What Type Of Rhinoplasty Do I Need?
Q: Dr. Eppley, I know rhinoplasty involves a lot of different surgical steps that affect the outcome of the surgery. But there must be different types of rhinoplasties based on whether you change just one part of the nose or different parts. I am trying to figure out what type of rhinoplasty is best for me.
A: You are correct in your assumption that rhinoplasty involves a lot of different steps and no one rhinoplasty is exactly the same as the other. But there are some basic types of rhinoplasty which affect not only what part of the nose is being changed, but how long the operation lasts and how the length of recovery. I like to think of rhinoplasty as involving three different types which can be described as follows.
Type 1. This is a true tip rhinoplasty where the work lis imited to just the lower alar cartilages. No nasal bone or middle vault cartlaginous work is needed. Also there is no internal septal or turbinate work done. A tip rhinoplasty would actually be done most commonly in revision work for tip asymmetry and/or an adjustment but may occasionally be done as an isolated primary rhinoplasty. This is the quickest recovery of all the rhinoplasties. For the obvious reason I like to call this a TIP RHINOPLASTY.
Type 2. = This involves work done to the ip and middle vault cartilages of the nose but does not involve nasal osteotomies. (breaking the nasal bones) It may involve some rasping or smoothing of the nasal bones for minor hump deformities. Septal grafts may be harvested but not overall septal straightening or turbinate reduction most of the time. This collection of nasal procedures I call a RHINOPLASTY.
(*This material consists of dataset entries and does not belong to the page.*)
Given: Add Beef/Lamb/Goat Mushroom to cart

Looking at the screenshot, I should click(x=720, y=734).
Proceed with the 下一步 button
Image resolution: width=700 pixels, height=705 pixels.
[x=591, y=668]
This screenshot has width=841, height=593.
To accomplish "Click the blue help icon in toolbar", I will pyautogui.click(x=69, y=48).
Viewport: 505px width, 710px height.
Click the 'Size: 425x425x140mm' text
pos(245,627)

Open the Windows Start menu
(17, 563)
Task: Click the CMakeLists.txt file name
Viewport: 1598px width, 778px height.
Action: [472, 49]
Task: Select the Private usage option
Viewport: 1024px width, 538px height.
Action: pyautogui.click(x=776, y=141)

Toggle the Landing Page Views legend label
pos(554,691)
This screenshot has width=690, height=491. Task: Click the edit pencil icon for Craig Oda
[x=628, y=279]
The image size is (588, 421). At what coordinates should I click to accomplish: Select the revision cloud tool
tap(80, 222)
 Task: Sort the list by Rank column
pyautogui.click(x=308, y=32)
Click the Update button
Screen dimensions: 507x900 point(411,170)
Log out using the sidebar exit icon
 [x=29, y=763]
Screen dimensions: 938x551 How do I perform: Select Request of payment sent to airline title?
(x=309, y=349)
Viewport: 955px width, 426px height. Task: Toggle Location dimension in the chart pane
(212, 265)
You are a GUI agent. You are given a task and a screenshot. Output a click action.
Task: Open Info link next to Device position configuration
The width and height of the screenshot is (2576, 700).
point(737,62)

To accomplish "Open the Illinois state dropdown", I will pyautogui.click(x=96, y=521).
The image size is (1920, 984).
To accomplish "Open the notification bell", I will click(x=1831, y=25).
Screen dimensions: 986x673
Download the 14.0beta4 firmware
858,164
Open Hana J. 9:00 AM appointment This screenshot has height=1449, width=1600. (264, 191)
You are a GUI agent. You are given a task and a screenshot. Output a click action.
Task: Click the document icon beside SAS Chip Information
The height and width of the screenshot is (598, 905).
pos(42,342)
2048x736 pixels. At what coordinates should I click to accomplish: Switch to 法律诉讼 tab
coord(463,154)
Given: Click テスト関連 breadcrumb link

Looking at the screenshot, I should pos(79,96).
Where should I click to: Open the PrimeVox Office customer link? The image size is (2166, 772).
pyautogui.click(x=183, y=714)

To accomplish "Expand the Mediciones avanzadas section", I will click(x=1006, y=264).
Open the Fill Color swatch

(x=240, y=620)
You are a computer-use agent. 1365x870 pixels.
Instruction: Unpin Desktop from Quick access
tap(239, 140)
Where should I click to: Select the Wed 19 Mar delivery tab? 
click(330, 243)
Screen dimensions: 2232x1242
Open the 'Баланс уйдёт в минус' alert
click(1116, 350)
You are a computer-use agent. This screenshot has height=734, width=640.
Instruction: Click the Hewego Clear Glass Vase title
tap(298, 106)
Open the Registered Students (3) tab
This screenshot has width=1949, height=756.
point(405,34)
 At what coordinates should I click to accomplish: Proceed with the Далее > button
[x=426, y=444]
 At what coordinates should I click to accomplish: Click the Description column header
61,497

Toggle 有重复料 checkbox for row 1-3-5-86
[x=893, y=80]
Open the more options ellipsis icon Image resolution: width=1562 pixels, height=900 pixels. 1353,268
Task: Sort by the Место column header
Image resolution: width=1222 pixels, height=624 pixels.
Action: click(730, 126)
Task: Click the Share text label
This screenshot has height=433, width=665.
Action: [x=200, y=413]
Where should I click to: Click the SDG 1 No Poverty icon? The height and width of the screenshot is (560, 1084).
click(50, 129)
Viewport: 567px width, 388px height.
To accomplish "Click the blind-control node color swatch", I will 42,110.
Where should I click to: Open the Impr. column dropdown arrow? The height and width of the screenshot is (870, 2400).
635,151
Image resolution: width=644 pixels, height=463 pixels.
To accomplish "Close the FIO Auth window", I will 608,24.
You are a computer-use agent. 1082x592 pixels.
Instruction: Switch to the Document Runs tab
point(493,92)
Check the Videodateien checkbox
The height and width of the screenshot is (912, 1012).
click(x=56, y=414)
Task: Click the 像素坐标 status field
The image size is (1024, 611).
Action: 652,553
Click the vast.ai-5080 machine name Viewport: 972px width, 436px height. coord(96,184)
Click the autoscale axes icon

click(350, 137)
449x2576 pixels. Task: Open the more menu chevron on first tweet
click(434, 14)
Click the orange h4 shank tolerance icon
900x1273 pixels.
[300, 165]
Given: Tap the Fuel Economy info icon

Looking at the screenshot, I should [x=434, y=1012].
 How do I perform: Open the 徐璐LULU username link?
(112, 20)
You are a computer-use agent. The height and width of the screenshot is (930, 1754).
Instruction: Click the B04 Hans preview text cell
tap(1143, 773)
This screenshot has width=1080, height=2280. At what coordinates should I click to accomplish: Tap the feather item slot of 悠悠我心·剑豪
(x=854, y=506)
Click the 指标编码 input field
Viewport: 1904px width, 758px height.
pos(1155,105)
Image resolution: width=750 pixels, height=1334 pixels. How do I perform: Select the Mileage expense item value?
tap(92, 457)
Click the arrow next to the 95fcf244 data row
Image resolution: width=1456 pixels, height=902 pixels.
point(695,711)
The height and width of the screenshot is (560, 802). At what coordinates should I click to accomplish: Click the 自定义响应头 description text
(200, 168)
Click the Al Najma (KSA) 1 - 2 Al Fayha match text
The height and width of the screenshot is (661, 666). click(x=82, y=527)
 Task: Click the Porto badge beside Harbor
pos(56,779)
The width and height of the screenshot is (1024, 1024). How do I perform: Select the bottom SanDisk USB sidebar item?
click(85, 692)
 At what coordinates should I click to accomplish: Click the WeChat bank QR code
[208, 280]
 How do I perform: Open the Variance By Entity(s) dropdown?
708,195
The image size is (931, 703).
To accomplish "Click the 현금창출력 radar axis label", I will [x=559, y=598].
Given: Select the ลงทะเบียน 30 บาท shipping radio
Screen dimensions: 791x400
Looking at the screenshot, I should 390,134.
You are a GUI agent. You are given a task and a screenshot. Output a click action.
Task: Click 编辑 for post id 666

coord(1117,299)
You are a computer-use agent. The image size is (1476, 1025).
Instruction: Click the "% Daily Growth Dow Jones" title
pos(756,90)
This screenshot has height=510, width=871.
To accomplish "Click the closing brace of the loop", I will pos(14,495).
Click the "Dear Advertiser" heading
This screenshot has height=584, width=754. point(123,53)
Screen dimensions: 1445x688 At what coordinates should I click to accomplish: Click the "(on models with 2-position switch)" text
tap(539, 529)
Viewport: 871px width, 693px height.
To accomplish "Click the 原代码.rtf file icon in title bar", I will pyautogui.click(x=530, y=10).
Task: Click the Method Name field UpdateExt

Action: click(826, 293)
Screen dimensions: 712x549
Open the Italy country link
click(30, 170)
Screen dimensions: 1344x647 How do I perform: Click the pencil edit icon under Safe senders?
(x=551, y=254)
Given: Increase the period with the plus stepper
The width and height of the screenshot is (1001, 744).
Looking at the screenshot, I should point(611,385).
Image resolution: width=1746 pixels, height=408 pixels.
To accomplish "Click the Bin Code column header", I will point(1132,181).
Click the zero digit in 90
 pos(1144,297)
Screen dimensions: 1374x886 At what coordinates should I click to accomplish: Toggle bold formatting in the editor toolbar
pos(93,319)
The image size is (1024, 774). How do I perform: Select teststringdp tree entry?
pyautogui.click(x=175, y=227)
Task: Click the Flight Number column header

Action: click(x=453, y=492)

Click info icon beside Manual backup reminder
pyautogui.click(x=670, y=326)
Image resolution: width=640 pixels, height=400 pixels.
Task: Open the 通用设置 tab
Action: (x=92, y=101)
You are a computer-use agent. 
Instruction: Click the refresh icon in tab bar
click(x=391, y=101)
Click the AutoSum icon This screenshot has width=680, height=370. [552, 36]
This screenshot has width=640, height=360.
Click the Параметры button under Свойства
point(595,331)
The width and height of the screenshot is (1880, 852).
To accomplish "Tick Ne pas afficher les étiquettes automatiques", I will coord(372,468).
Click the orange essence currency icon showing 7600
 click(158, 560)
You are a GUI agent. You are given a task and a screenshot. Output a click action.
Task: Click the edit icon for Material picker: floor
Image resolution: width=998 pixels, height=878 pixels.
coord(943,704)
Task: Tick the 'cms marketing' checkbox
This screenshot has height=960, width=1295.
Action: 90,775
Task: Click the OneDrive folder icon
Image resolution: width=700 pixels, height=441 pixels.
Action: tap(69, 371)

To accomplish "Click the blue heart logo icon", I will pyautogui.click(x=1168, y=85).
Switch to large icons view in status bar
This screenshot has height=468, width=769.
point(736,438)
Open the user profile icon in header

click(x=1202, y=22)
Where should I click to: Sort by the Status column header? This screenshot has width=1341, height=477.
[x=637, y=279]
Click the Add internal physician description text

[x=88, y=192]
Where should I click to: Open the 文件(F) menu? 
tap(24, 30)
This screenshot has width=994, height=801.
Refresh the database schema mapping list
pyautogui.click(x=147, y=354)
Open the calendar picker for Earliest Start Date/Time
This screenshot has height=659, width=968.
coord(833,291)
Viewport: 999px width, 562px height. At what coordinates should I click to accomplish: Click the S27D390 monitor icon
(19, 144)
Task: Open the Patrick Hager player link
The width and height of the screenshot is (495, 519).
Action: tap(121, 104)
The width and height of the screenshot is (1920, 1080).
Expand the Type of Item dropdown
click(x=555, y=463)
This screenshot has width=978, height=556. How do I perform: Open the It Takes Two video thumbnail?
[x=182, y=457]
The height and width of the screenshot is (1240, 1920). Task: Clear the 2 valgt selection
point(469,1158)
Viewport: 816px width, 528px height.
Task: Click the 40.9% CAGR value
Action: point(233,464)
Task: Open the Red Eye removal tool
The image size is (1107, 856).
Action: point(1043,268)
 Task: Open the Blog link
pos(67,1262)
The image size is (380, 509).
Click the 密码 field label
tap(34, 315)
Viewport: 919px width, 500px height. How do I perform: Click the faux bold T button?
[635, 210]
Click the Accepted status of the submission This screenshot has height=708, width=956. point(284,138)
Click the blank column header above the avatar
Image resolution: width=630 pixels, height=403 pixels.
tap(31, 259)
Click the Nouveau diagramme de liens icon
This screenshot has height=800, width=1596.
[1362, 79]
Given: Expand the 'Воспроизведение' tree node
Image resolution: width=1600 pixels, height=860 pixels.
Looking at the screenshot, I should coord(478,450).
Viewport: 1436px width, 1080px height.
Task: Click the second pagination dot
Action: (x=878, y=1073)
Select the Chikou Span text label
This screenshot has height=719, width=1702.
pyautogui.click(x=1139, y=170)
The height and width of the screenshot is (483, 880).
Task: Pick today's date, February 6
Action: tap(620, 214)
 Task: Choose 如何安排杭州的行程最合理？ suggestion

Type 3. This is a complete ‘overall’ of the entire nose. It is complete nasal work from the tip to the nasal bones including osteotomies. Always needed when there is a signifincant hump reduction. Will almost always include a straightening septoplasty, graft harvests and inferior turbinate reductions. Because of treating both the internal nasal breathing and external appearance, it is called a SEPTORHINOPLASTY. This will involve the longest recovery of all the rhinoplasties which often causes temporary undereye bruising and nasal congestion and stuffiness.